There is no simple answer to this question. More or less all addictive compounds overstimulate the brain’s reward system, flooding it with neurotransmitters, including dopamine. This type of brain reaction produces emotional and behavioral changes, including euphoria and a sense of heightened pleasure. This impact can be so compelling, rewarding and forceful that the brain “requires” a repetition of the sensation. The increased understanding of the biological and biochemical mechanisms, as well as of the social psychological impact of drug use and abuse, have led to changes in the conceptions pertaining to long-term drug use and initiation [3,4].
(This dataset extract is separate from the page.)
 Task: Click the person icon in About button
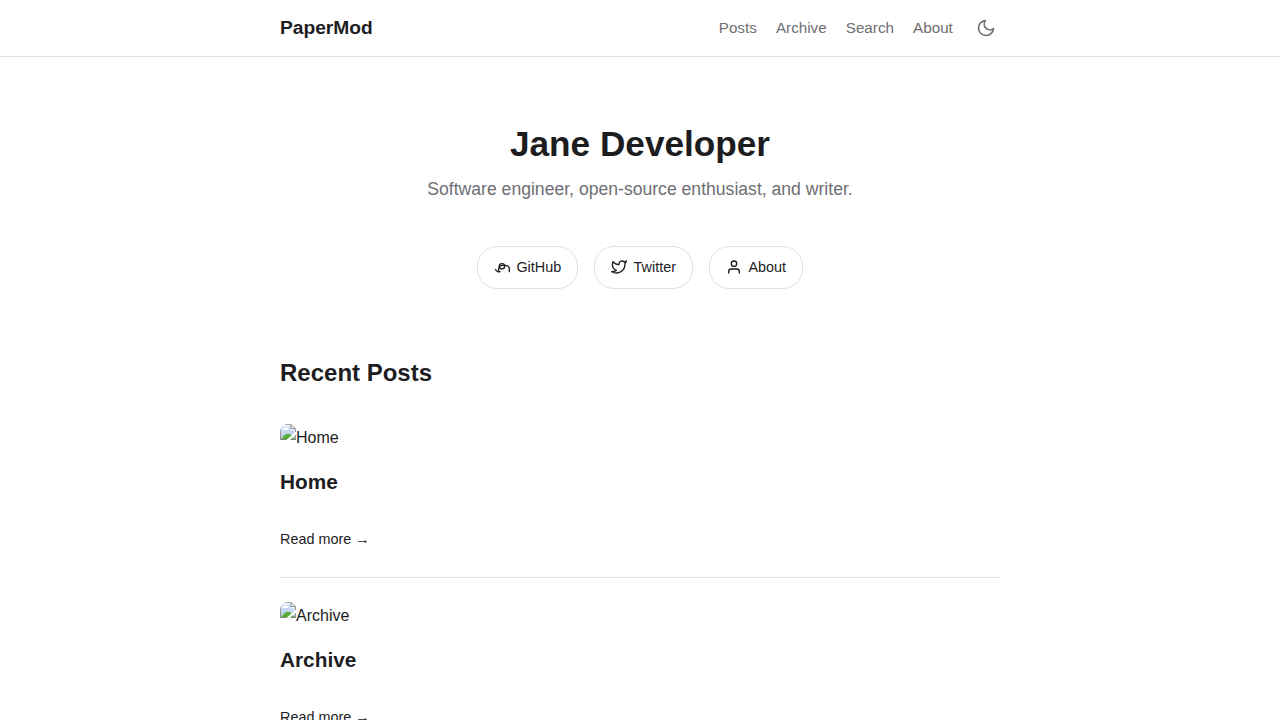click(x=734, y=267)
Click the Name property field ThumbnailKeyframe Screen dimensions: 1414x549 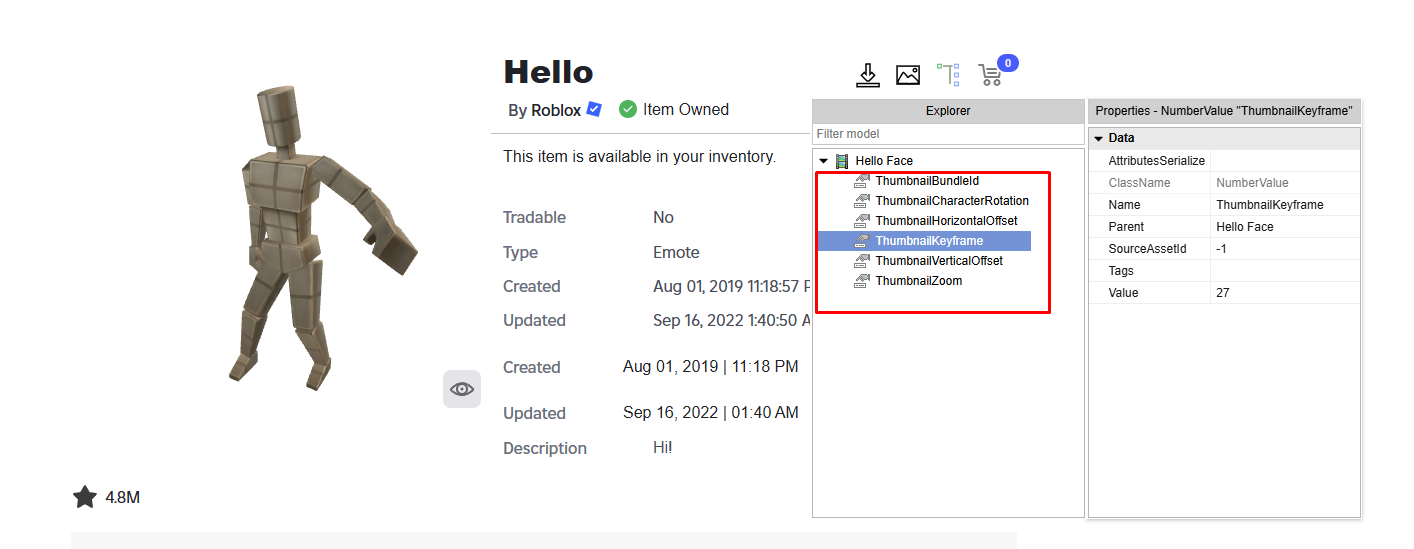pos(1284,205)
Once a youth has taken up tobacco, alcohol or drugs and repeats this habit, s/he is likely to become addicted and should be offered treatment for abuse cessation. Given the severity of the worldwide substance abuse epidemic and the devastating health effects on both individual and society, many efforts are now made to curtail the problem [5].

In order to decrease the prevalence of substances initiation, it is crucial to increase awareness and promote research on effective prevention. Moreover, a better understanding of key factors in the interaction between the nervous system and addictive drugs is a promising venue that may lead to a reduction in substance experimentation by children and adolescents. In light of these important factors, the question of why, when and how children and youngsters initiate substance abuse is to be addressed.

Children, Adolescents and Drugs

The high rates of adolescent substance experimentation, initiation and use are related to the development of risk-taking behavior. Many studies report that an earlier beginning is associated with more severe drug use and graver consequences [6-8]. Why, then, are children and adolescents so vulnerable to drug initiation and abuse? The answer to this question is complicated, but increasing evidence supports the notion of a biological basis.

Many studies indicate that the specific brain region involved in critical thinking and decision-making is not fully-developed in youngsters [9-11]. It is generally believed that brain development is a prolonged process that includes the establishment and elimination of neural connections [12,13]. A significant part of the neuronal development is the myelination of the neuronal axons, resulting in the insulation of neural connections that efficiently convey, and even enhance, neural information across the central nervous system [12,14]. The increase in myelination enables improved response speed and better integration of the neural circuitry necessary for the modulation of conduct [12,14]. Three brain regions have probably received the greatest attention in this regard: The hippocampus, the corpus callosum, and the frontal cortex. These changes occur during adolescence and ultimately yield amplified pace and improved information processing [12,15]. It is important to emphasize that our understanding of the neurobiology of substance use disorders is drawn from experiments and studies carried out on adults. However, youngsters undergo an essential stage of neuronal maturation, characterized by an augmentation in myelination and aborization in the nervous system. These changes lead to the induction of neurological regulatory processes, which facilitate changes in the neural structure of gray matter [16,17]. Drug abuse was also shown to disturb the neuroendocrine functioning and behavior [18,19]. These developmental changes result in an enhanced ability of distinct brain regions to maintain high cognitive control of behavior [10,20-22]. Several studies which applied functional magnetic resonance imaging have begun to elucidate differences in the adolescent brain function during the performance of different tasks. Evidence to suggest functional abnormalities between adolescents with substance use disorders and those who do not use drugs has been drawn from three task domains: Executive functioning, (including working memory), cerebral perfusion at rest and the presentation of substance-related cues [13,23,24]. Brain maturation may therefore facilitate the acquisition of a more sophisticated cognitive and perceptual understanding of the adolescent’s environment [25].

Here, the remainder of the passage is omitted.